Donald D. Hoffman cautions that “not alarm, but prudence is effective,” adding that he suspects “AIs will be a source of awe, insight, inspiration, and yes, profit, for years to come”. Psychology professor Nicholas Humphrey is also optimistic:
Psychopaths are sometimes credited with having not too little but too great an understanding of human psychology. Is this something we should fear with machines?
I don’t think so. This situation is actually not a new one. For thousands of years humans have been selecting and programming a particular species of biological machine to act as servants, companions and helpmeets to ourselves. I’m talking of the domestic dog. The remarkable result has been that modern dogs have in fact acquired an exceptional and considerable ability to mind-read—both the minds of other dogs and humans—superior to that of any animal other than humans themselves. This has evidently evolved as a mutually beneficial relationship, not a competition, even if it’s one in which we have retained the upper hand. If and when it gets to the point where machines are as good at reading human minds as dogs now are, we shall of course have to watch out in case they get too dominant and manipulative, perhaps even too playful—just as we already have to do with man’s best friend. But I see no reason to doubt we’ll remain in control.

Instructions for the task: From the passage about AI and dogs, list everything Donald D. Hoffman suspects AIs will be a source of for years to come.

Stored dataset items:
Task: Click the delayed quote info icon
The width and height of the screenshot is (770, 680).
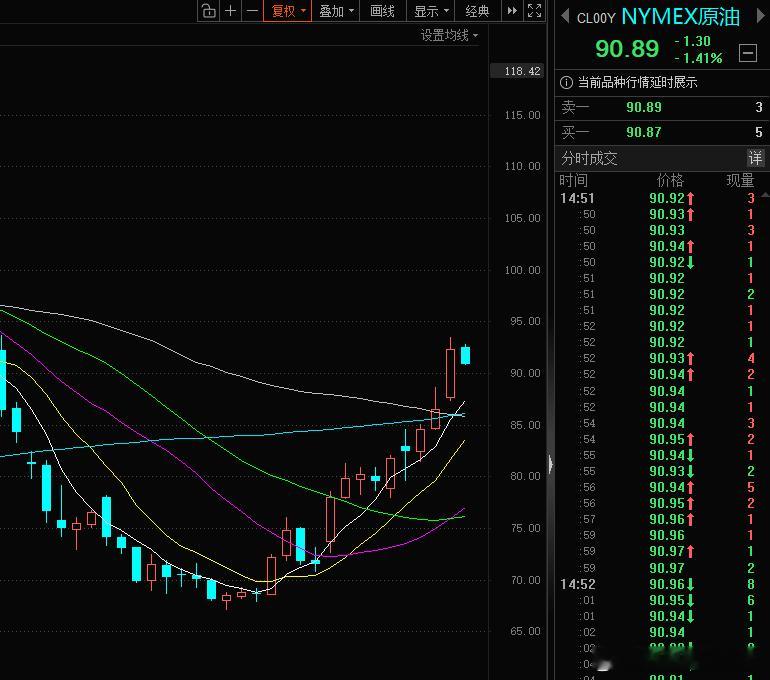Action: click(x=566, y=82)
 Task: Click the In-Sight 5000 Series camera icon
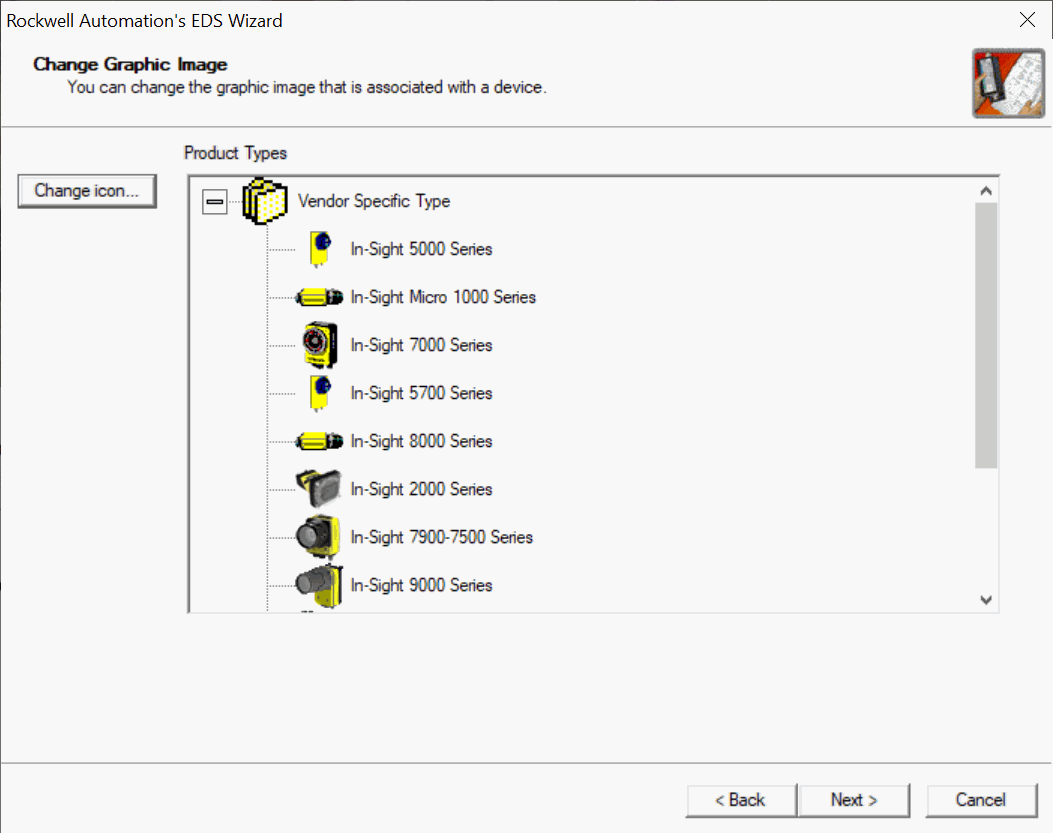[x=320, y=249]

Response: awe, insight, inspiration, profit